The fiscal prudence has led to an estimate of the gross borrowings by the government to finance the deficit at INR 14.11 trillion, which is lower than the FY24 borrowing number. This is going to be a big positive by way of containing inflation expectations as well as bringing down borrowing costs for the private sector. This is being done in a year when there will be international money flowing into India bond markets from June onwards owing to inclusion in the JPM Emerging Markets bond index. This is likely to bring down bond yields significantly. The lower borrowing costs will coincide with the likely resumption of consumption revival in the second half of FY25, and this will aid the private capex sentiment.

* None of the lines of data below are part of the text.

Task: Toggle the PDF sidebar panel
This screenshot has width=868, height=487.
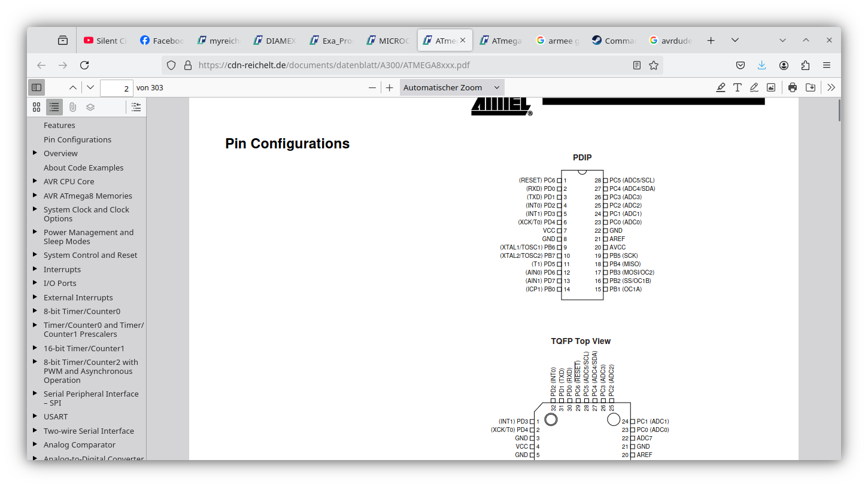Action: click(x=37, y=87)
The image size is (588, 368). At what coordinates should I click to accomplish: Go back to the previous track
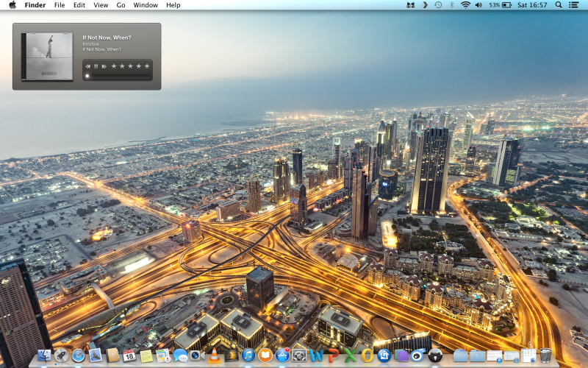click(x=87, y=66)
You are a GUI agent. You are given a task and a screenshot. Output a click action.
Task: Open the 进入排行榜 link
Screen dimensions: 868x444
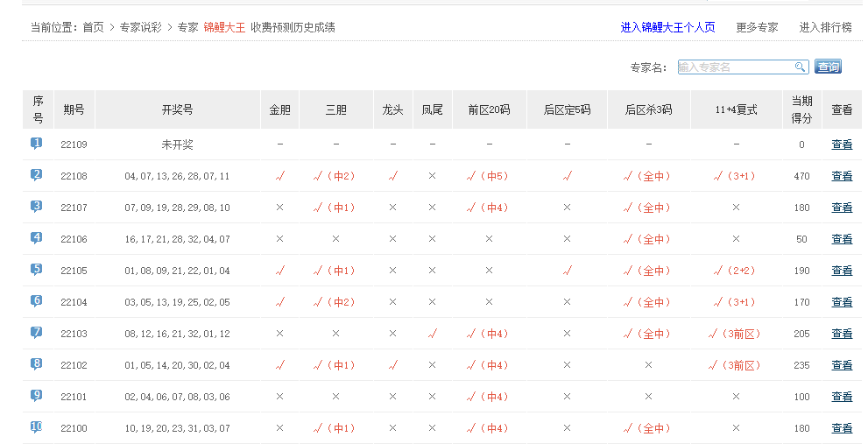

The capital expenditure (capex) spending for FY24 has been revised downwards to INR 9.5 trillion. This pegs the capex allocation next year at INR 11.1 trillion – around 17 per cent higher than the current year. This seems a prudent budgeting as the absorption capacity for capex in a country takes time to build with construction capacity being strained.
The government has outlined a vision for Viksit Bharat by 2047, with GDP being given a new connotation of ‘Governance, Development and Performance’. The Indian economy has seen unprecedented growth in foreign direct investment (FDI) and the finance minister has termed FDI as ‘First Developed India’, possibly hinting at more indigenisation and Aatmanirbharta. There is significant emphasis on research and development, with an INR 1 trillion fund being established to provide low-cost long-tenure loans for investments in this area by the private sector. This is laudable as with technological disruptions, a country can progress with homegrown innovations.
In summary, this is a fiscally prudent interim budget that should help in containing inflation from the fiscal side, bring down borrowing costs for the private sector and continue to support the economy through government capex. We will now await the full budget, expecting it to stick to fiscal prudence and the tango to be played by the monetary policy around June with possible policy rate cuts that will further augment the growth momentum through private capex and consumption. All of this will help India to continue to be the bright spot in the global economic scenario.